[Materials provided]
+++

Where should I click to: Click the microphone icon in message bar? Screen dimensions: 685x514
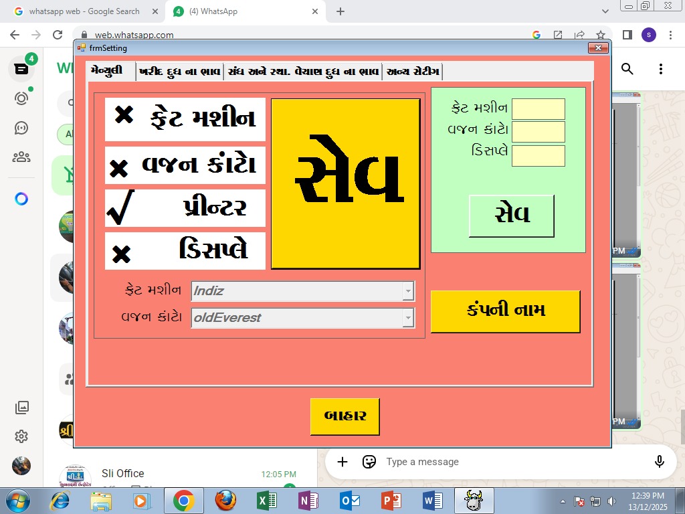click(660, 462)
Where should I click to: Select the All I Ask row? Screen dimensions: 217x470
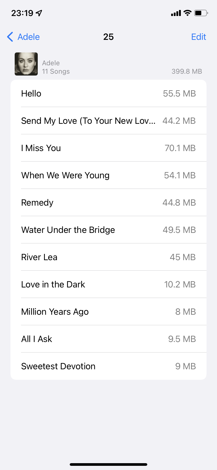(x=109, y=339)
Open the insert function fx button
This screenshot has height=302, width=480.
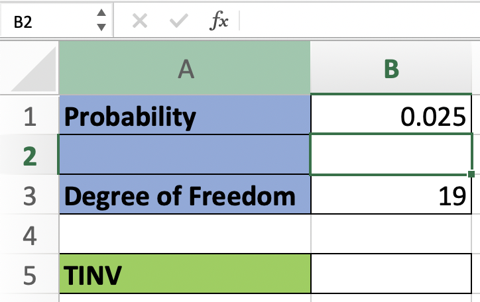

+++

[Work required] If a record contains a picture, drop the picture and repeat the rest exactly.

[Response]
Where should I click to: Click the microphone icon in message bar? Screen dimensions: 685x514
click(660, 462)
Where should I click to: Select the All I Ask row? Screen dimensions: 217x470
(x=109, y=339)
Open the insert function fx button
This screenshot has height=302, width=480.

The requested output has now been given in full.